**** DATA FOR THIS EXERCISE ****

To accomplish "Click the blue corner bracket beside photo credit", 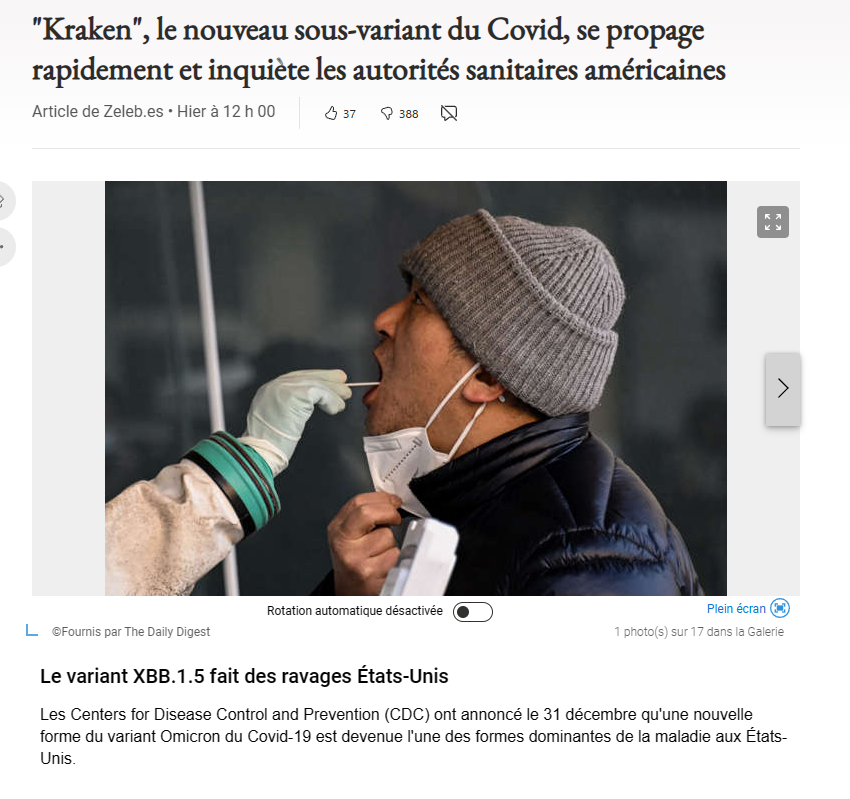I will point(32,630).
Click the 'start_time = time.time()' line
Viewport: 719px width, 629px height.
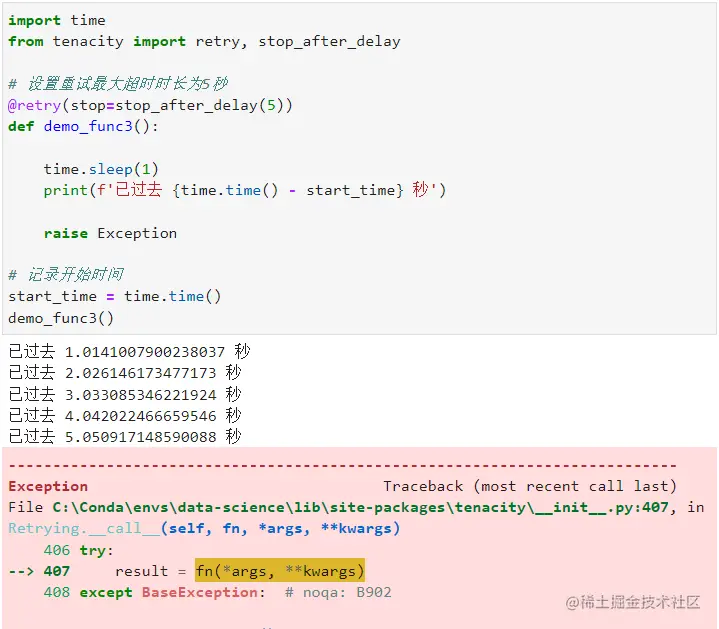coord(115,296)
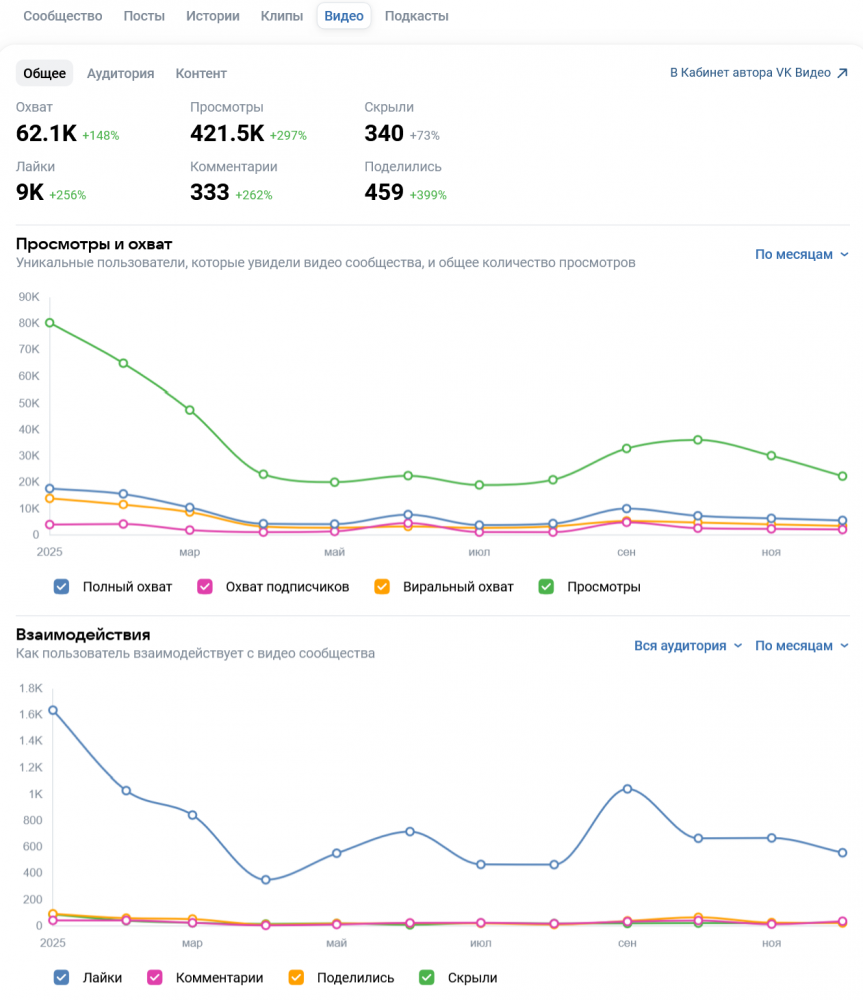Open the Подкасты tab
The height and width of the screenshot is (1000, 863).
(x=416, y=16)
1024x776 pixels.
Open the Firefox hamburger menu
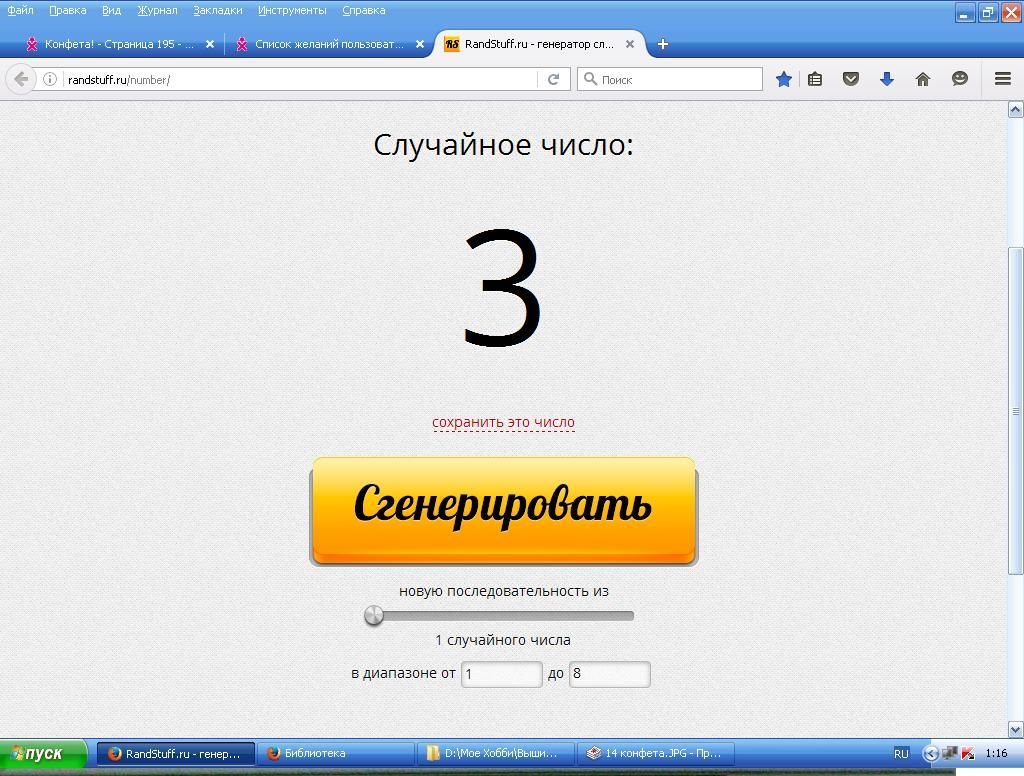(x=1002, y=79)
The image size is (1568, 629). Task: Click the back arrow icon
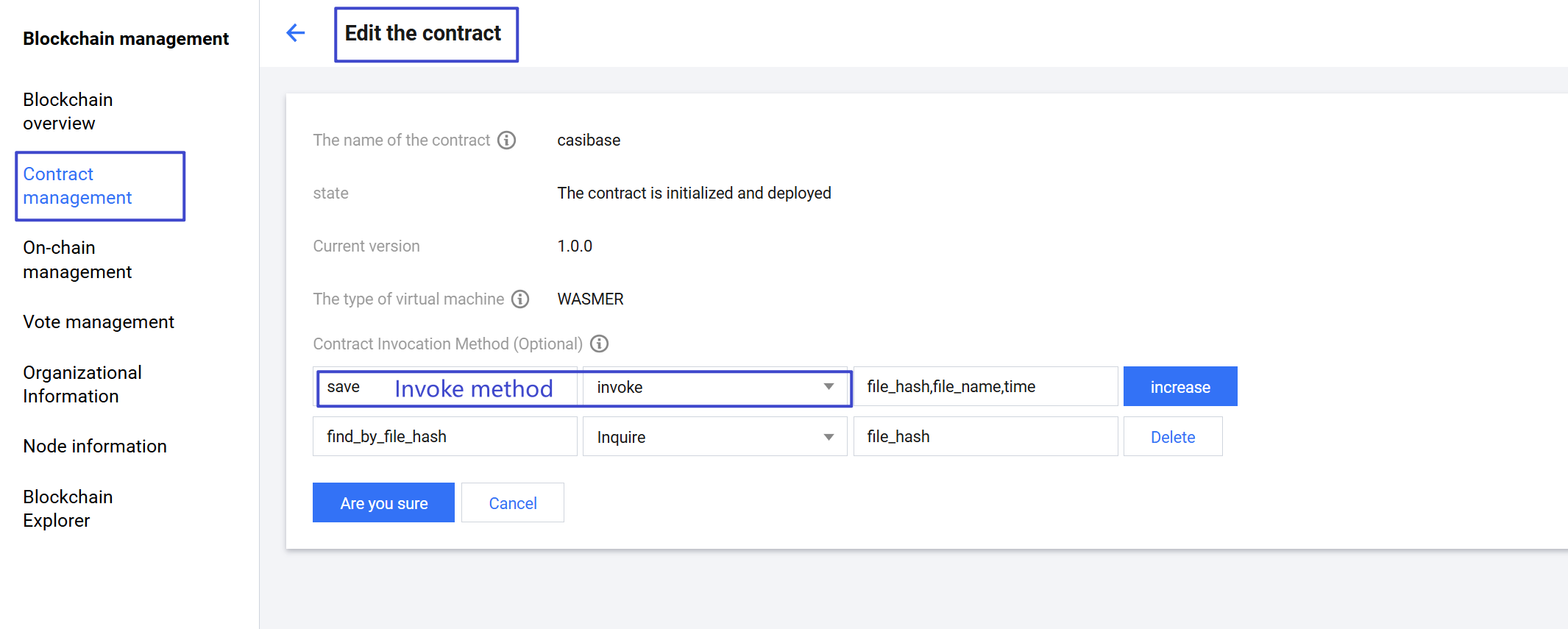tap(295, 33)
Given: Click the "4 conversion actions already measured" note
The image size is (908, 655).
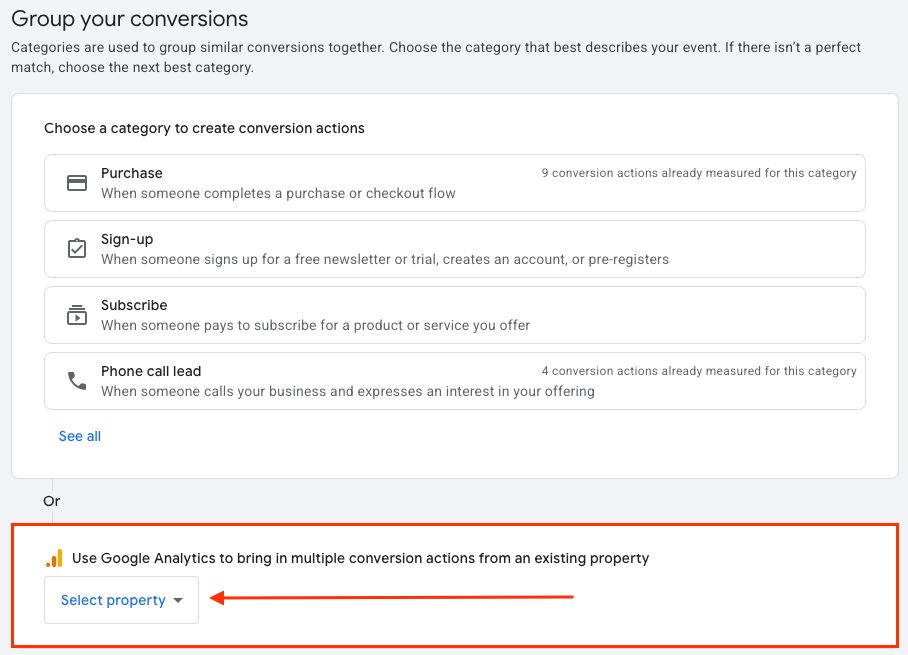Looking at the screenshot, I should (x=699, y=371).
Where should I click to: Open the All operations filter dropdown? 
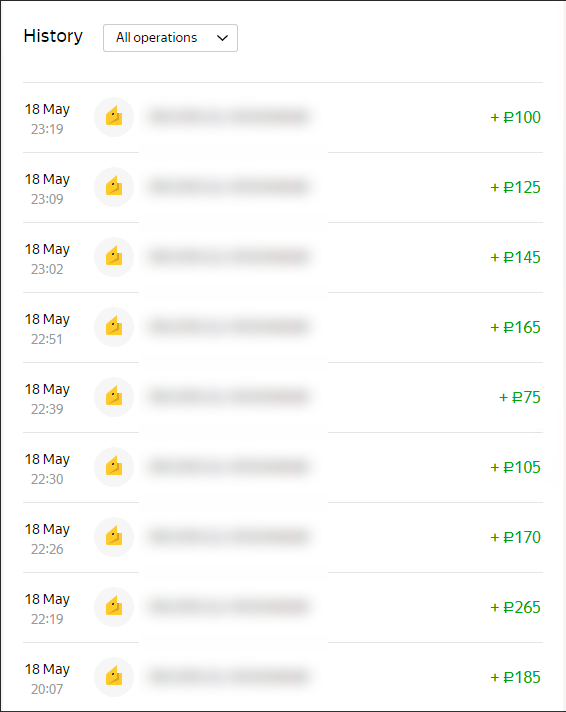(170, 38)
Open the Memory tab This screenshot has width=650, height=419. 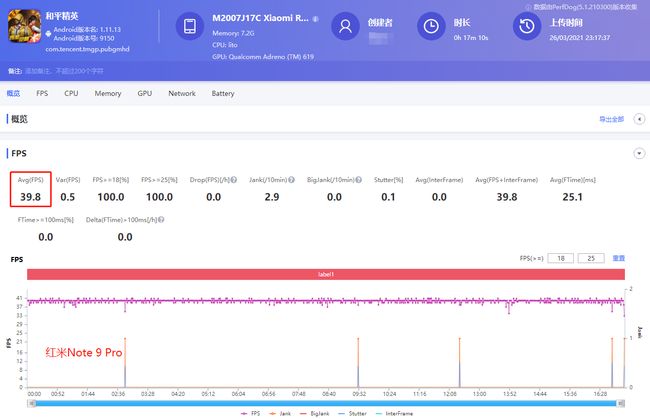[x=107, y=93]
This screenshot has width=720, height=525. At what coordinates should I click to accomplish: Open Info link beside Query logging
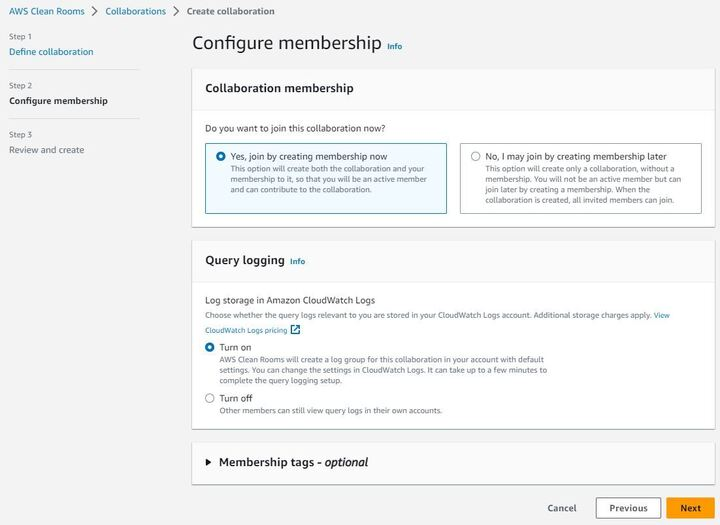pos(297,262)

****

TASK DETAILS
In the records above, find the line containing "This screenshot has width=720, height=525." and restate it and every line after it word for word, all pictures excluded.

WRITTEN RESPONSE
This screenshot has width=720, height=525. At what coordinates should I click to accomplish: Open Info link beside Query logging
pos(297,262)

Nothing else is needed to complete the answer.